[Python-checkins] bpo-28638: Optimize namedtuple() creation time by minimizing use of exec() (#3454)

Sun Sep 10 13:23:38 EDT 2017

https://github.com/python/cpython/commit/8b57d7363916869357848e666d03fa7614c47897
commit: 8b57d7363916869357848e666d03fa7614c47897
branch: master
author: Raymond Hettinger <rhettinger at users.noreply.github.com>
committer: GitHub <noreply at github.com>
date: 2017-09-10T10:23:36-07:00
summary:

bpo-28638: Optimize namedtuple() creation time by minimizing use of exec() (#3454)

* Working draft without _source

* Re-use itemgetter() instances

* Speed-up calls to __new__() with a pre-bound tuple.__new__()

* Add note regarding string interning

* Remove unnecessary create function wrappers

* Minor sync-ups with PR-2736.  Mostly formatting and f-strings

* Bring-in qualname/__module fix-ups from PR-2736

* Formally remove the verbose flag and _source attribute

* Restore a test of potentially problematic field names

* Restore kwonly_args test but without the verbose option

* Adopt Inada's idea to reuse the docstrings for the itemgetters

* Neaten-up a bit

* Add news blurb

* Serhiy pointed-out the need for interning

* Jelle noticed as missing f on an f-string

* Add whatsnew entry for feature removal

* Accede to request for dict literals instead keyword arguments

* Leave the method.__module__ attribute pointing the actual location of the code

* Improve variable names and add a micro-optimization for an non-public helper function

* Simplify by in-lining reuse_itemgetter()

* Arrange steps in more logical order

* Save docstring in local cache instead of interning

files:
A Misc/NEWS.d/next/Library/2017-09-08-14-31-15.bpo-28638.lfbVyH.rst
M Doc/library/collections.rst
M Doc/whatsnew/3.7.rst
M Lib/collections/__init__.py
M Lib/test/test_collections.py

diff --git a/Doc/library/collections.rst b/Doc/library/collections.rst
index d6d2056dfc4..cda829694a3 100644
--- a/Doc/library/collections.rst
+++ b/Doc/library/collections.rst
@@ -763,7 +763,7 @@ Named tuples assign meaning to each position in a tuple and allow for more reada
 self-documenting code.  They can be used wherever regular tuples are used, and
 they add the ability to access fields by name instead of position index.
 
-.. function:: namedtuple(typename, field_names, *, verbose=False, rename=False, module=None)
+.. function:: namedtuple(typename, field_names, *, rename=False, module=None)
 
     Returns a new tuple subclass named *typename*.  The new subclass is used to
     create tuple-like objects that have fields accessible by attribute lookup as
@@ -786,10 +786,6 @@ they add the ability to access fields by name instead of position index.
     converted to ``['abc', '_1', 'ghi', '_3']``, eliminating the keyword
     ``def`` and the duplicate fieldname ``abc``.
 
-    If *verbose* is true, the class definition is printed after it is
-    built.  This option is outdated; instead, it is simpler to print the
-    :attr:`_source` attribute.

_PROVIDED MATERIAL_

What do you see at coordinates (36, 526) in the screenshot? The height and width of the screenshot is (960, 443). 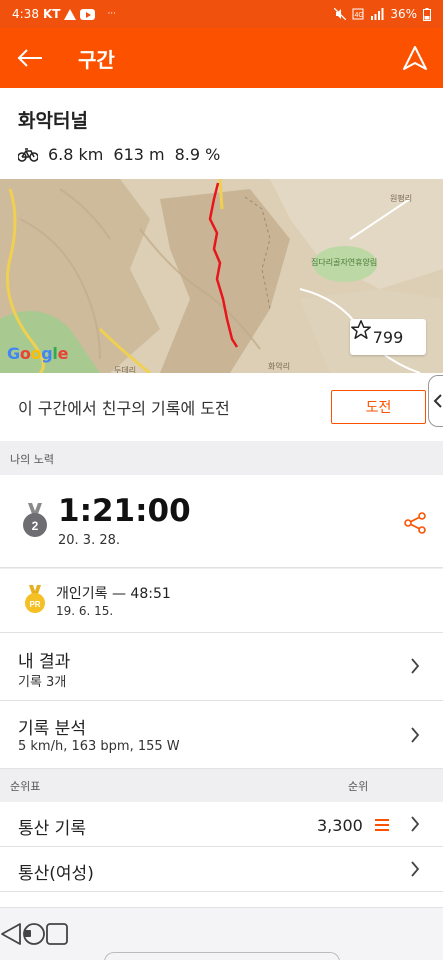 I see `medal-rank: 2` at bounding box center [36, 526].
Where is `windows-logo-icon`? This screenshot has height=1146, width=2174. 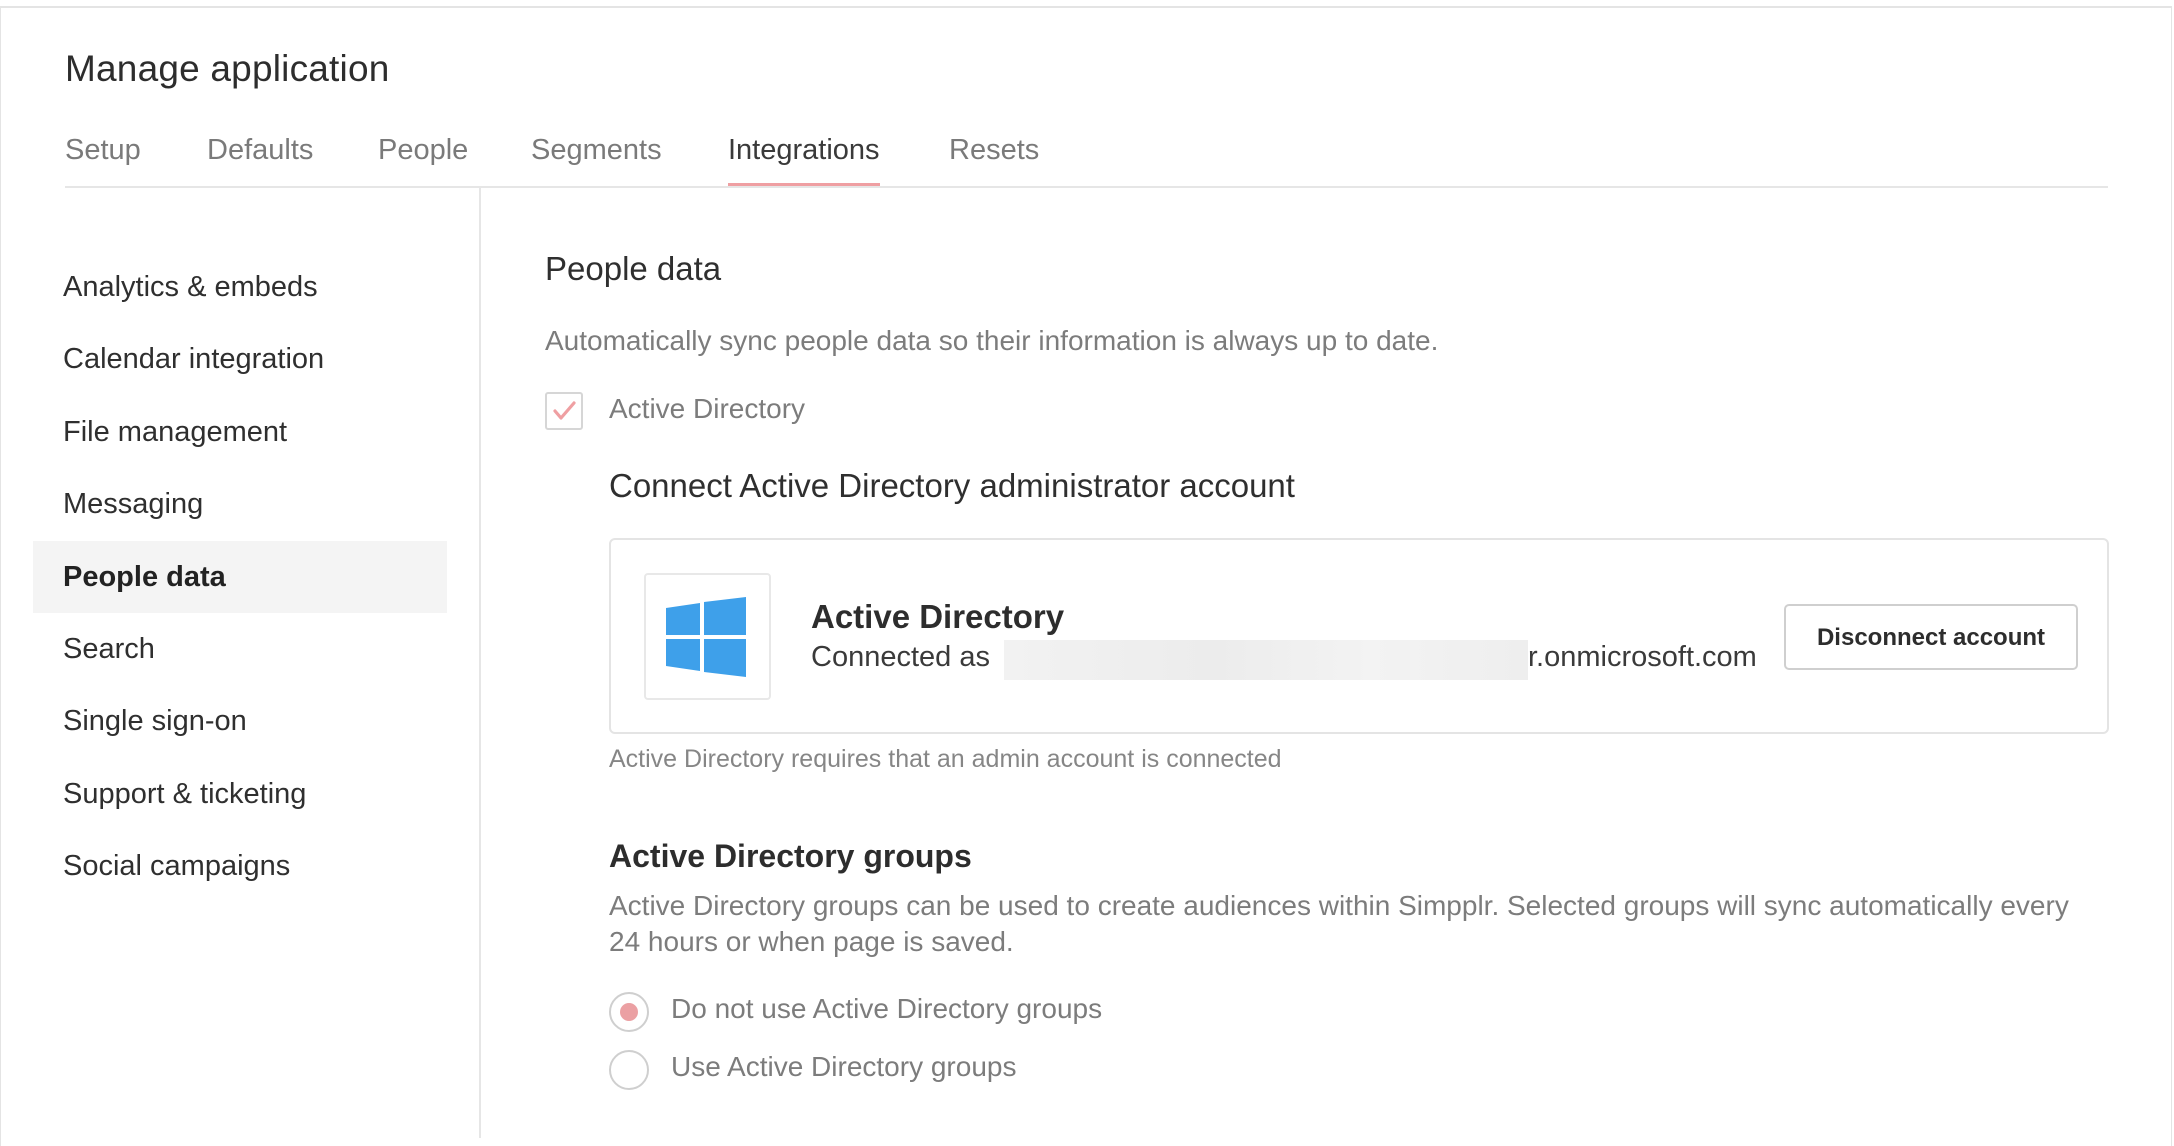
windows-logo-icon is located at coordinates (706, 637).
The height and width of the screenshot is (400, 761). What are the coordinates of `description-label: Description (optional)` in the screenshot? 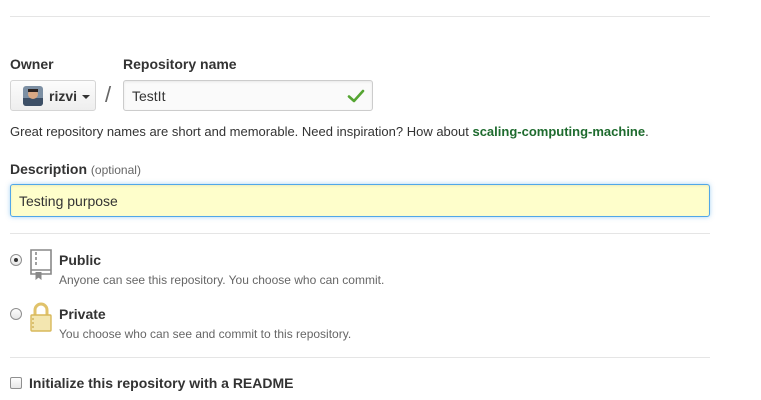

_YOUR TASK_
Please name the keyword parameter that the namedtuple commit above removes from the documented namedtuple() signature.

_RESPONSE TO THE TASK_
verbose